======== Provided passage
Gaius Octavius Caesar Augustus, heir of Julius and the first Roman emperor, is the fascinating center of John Williams’ novel “Augustus,” winner of the 1973 National Book Award and available in an NYRB paperback edition, with an introduction by Daniel Mendelsohn. The book is an epistolary novel, a form that wasn’t invented for a millennium and a half after the lives of Augustus, his family, friends, fellow soldiers, and many enemies. Yet Williams renders his characters so fully that the reader believes their versions of events and the stories they have to tell.
Even emperors must be adept at politics, and Augustus was better than most. He outmaneuvered the wily Marc Antony before eventually defeating him at Actium. He made himself into Caesar’s heir and then expanded both the role – into Emperor – and the empire. The novel explores the politics, the factions, and the betrayals from the point of view of the various protagonists; it includes letters from Cicero, Livy, Cleopatra, the journals of Augustus’ daughter Julia, and the memoirs of various participants, including Agrippa. Williams starts with the known history, then arranges voyages, parties, and some events in order to shape his story. (Williams explains in a note that “With a few exceptions, the documents that constitute this novel are of my own invention . . . if there are truths in this work, they are the truths of fiction rather than of history.”)
================
• Your instructions
In the passage about John Williams' novel "Augustus," why does Williams say that any truths in the work are truths of fiction rather than of history? Answer in one or two sentences.
======== Provided data
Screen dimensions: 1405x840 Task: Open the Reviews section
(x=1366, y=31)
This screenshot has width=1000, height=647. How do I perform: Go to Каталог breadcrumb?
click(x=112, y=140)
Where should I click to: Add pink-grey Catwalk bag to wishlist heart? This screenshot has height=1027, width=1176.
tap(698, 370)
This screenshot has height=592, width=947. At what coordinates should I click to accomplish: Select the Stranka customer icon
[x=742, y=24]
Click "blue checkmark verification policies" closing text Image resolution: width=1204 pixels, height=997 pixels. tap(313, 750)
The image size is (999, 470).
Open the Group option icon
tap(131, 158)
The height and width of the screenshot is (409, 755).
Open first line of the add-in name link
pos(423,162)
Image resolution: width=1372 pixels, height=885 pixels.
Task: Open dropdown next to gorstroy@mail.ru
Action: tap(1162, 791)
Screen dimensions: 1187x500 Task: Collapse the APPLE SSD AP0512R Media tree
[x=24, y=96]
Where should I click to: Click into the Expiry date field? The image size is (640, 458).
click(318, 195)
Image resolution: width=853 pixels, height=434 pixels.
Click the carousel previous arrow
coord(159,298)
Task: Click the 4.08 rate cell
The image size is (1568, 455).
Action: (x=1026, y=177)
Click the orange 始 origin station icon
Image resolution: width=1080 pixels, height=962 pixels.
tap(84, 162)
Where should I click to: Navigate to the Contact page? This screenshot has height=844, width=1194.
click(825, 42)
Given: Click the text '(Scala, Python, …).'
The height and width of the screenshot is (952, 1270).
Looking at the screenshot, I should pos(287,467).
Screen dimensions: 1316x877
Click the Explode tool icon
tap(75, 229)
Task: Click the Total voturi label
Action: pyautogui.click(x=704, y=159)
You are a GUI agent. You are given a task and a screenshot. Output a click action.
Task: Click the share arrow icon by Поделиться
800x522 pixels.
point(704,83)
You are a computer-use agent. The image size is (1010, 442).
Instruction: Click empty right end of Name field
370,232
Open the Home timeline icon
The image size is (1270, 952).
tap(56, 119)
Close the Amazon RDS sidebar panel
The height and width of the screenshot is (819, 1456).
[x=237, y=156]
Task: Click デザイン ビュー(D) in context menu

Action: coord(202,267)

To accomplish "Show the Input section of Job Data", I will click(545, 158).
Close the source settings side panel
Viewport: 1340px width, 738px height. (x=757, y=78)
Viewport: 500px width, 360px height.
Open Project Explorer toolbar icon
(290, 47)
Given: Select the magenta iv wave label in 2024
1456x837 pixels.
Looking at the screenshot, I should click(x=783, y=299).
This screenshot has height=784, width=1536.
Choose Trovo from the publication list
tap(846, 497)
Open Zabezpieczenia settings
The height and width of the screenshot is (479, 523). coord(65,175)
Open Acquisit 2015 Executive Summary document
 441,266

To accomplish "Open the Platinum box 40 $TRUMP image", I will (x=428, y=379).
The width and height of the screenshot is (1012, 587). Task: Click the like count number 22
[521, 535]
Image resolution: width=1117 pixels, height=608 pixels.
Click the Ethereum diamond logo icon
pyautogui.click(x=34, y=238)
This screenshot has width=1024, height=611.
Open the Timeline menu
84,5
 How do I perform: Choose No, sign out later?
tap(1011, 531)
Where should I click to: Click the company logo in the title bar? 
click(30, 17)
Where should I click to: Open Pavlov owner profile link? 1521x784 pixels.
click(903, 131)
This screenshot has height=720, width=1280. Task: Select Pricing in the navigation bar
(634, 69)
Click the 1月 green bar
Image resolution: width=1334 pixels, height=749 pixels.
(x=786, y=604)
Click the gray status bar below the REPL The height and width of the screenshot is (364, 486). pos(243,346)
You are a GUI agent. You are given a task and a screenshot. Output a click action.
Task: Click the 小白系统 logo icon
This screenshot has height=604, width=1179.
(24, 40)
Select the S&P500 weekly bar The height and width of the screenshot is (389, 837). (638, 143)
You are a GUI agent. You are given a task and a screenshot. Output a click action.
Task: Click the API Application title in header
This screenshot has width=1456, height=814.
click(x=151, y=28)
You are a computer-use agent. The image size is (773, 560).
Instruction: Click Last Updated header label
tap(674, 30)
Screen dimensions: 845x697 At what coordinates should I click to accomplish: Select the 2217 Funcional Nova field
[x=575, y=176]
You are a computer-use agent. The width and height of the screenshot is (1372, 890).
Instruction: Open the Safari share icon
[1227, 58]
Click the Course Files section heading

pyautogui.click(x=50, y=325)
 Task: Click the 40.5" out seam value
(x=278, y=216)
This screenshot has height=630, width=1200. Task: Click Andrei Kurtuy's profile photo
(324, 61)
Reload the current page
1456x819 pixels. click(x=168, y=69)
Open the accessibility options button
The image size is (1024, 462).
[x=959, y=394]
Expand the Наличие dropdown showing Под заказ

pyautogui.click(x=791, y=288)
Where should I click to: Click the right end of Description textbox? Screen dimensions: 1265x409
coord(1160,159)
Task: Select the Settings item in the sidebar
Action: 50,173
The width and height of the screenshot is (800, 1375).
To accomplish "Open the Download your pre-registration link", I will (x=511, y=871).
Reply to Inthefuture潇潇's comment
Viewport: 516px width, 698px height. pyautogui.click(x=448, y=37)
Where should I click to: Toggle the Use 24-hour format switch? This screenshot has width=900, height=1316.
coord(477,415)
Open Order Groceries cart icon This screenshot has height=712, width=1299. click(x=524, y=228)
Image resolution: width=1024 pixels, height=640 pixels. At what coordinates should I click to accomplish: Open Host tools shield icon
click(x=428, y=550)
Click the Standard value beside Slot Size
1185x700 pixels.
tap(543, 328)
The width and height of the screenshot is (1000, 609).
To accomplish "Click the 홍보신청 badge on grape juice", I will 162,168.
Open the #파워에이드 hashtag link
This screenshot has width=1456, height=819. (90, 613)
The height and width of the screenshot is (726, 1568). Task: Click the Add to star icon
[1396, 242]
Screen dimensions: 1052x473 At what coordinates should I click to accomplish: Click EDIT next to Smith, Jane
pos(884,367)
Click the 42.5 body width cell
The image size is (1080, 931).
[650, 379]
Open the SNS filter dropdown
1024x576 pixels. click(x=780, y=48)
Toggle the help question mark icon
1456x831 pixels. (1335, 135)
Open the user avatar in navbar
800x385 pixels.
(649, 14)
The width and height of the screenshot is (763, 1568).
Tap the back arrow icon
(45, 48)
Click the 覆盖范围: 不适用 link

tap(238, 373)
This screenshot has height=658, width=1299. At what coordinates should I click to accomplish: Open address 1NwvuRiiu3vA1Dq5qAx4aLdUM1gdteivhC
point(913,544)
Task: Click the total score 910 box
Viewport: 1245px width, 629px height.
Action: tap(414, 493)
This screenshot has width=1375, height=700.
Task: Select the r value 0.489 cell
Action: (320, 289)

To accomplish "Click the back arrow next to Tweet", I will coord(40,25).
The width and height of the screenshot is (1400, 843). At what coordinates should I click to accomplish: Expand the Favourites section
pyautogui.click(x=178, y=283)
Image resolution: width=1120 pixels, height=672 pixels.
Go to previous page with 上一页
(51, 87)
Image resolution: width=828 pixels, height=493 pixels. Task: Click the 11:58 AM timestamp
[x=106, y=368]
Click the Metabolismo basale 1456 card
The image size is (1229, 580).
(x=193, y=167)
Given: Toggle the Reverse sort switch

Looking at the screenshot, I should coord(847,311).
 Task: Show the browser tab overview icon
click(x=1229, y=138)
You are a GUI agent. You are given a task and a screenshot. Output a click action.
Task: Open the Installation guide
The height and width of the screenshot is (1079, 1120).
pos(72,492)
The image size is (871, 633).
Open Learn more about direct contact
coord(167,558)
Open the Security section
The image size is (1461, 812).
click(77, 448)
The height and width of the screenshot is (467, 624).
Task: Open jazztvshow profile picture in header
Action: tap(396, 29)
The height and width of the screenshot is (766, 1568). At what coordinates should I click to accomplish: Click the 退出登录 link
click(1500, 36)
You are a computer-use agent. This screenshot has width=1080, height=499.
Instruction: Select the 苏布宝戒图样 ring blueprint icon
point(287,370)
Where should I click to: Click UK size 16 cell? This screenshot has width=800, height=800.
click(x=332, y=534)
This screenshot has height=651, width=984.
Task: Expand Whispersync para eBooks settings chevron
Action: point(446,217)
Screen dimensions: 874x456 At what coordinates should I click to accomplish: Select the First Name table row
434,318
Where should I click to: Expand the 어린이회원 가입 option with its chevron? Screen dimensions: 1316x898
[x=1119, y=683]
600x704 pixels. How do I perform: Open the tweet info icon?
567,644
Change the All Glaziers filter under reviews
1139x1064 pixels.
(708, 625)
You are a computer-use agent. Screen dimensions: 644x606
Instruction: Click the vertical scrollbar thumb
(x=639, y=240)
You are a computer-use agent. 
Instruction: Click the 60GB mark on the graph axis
================
• Result
Williams says this because, with a few exceptions, the documents that make up the novel are his own invention.